━━ EXERCISE INPUTS ━━

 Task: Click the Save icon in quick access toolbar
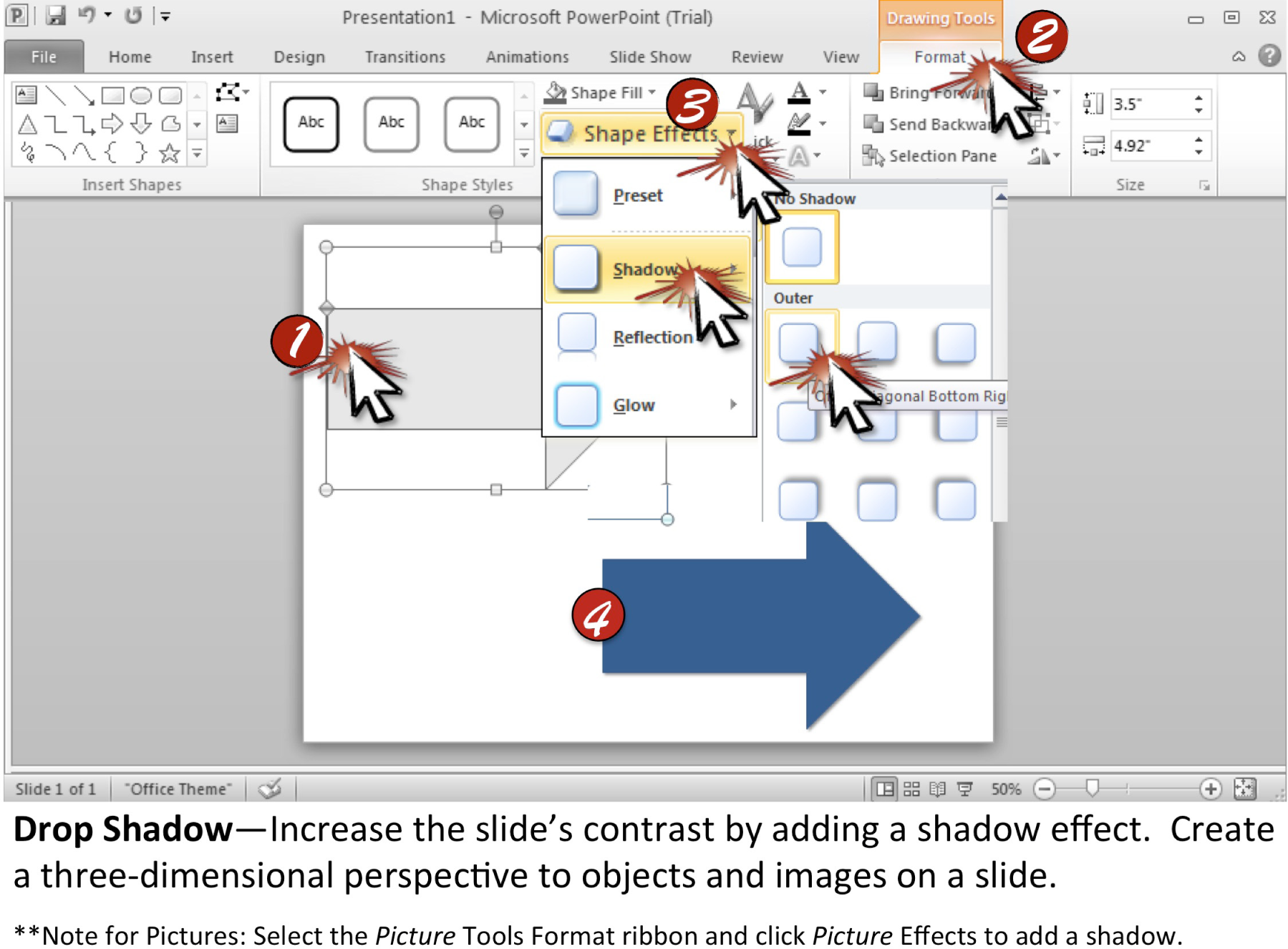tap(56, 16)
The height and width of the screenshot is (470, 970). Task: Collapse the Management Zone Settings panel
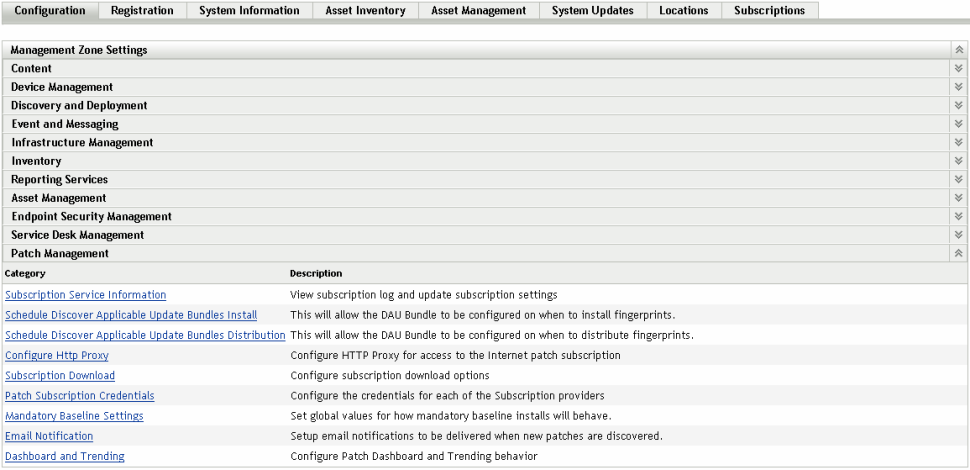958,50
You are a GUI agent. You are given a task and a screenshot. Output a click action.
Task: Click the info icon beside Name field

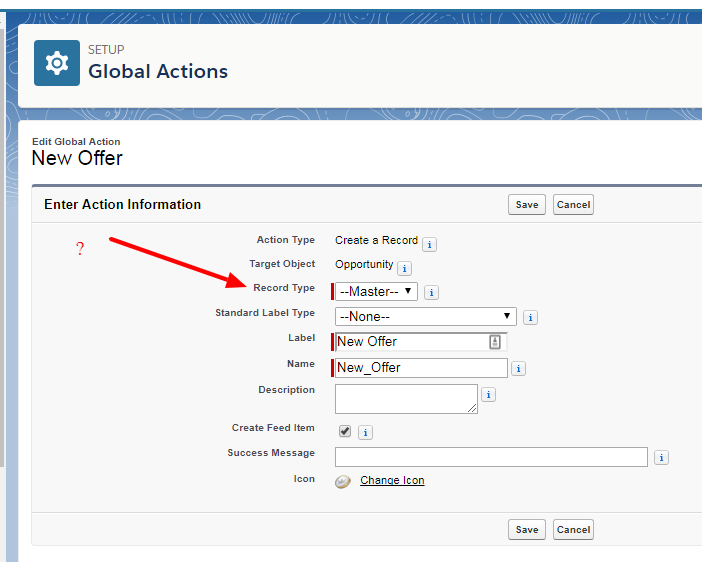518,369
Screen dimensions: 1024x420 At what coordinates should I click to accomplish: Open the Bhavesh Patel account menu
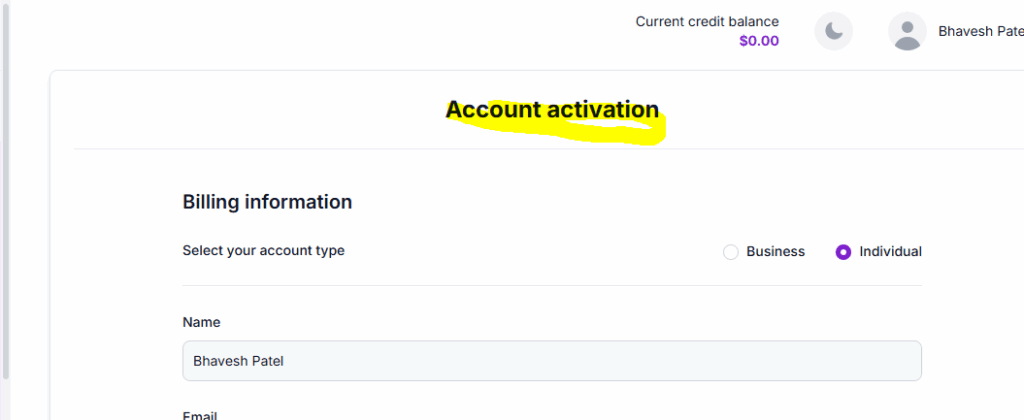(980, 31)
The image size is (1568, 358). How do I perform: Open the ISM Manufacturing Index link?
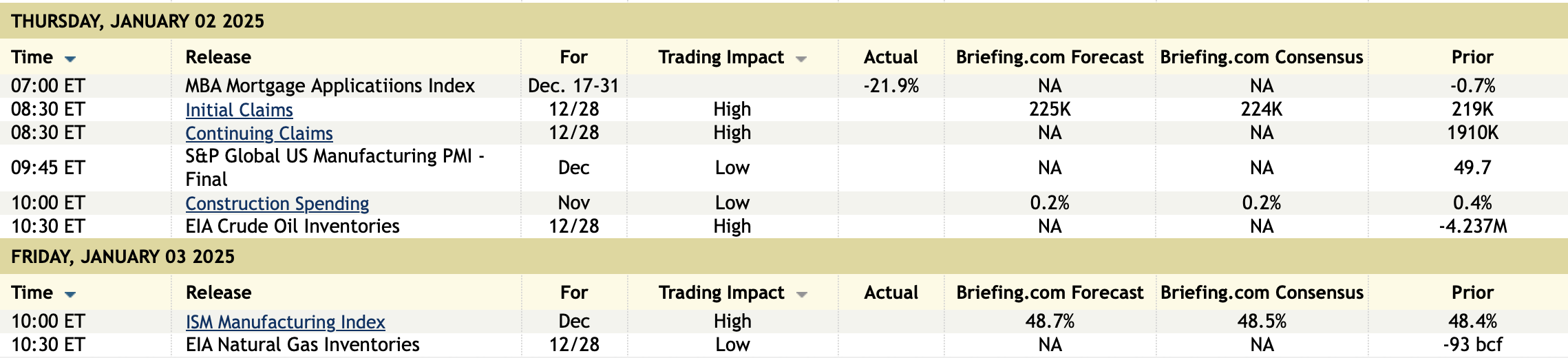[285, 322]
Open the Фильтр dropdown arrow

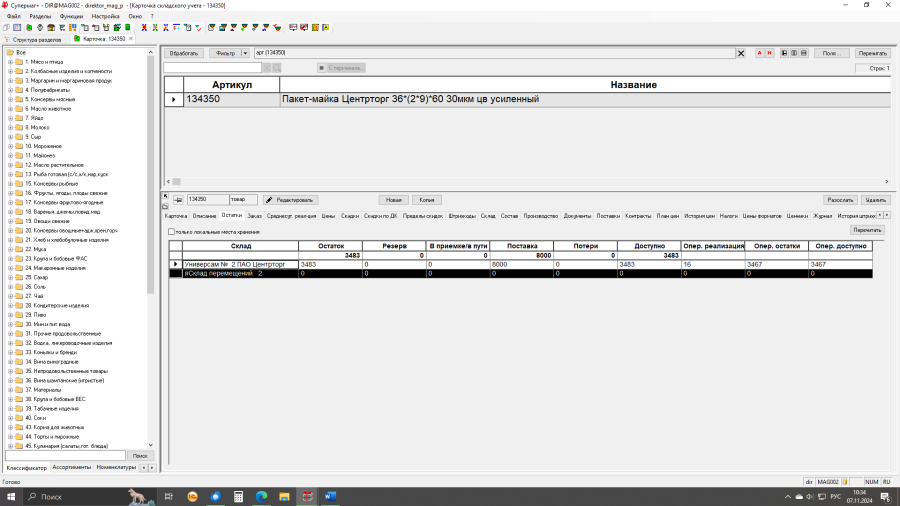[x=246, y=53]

━━━

- AIM OF THE EXERCISE
Can you render the items above, from the line with "The image size" up to and including the last line, as a Markdown table with the columns Row and Line? Skip blank lines, and leave the pictures out.

- COMPLETE RESPONSE
| Row | Line |
|---|---|
| 1 | The image size is (1568, 358). How do I perform: Open the ISM Manufacturing Index link? |
| 2 | [285, 322] |
| 3 | Open the Фильтр dropdown arrow |
| 4 | [x=246, y=53] |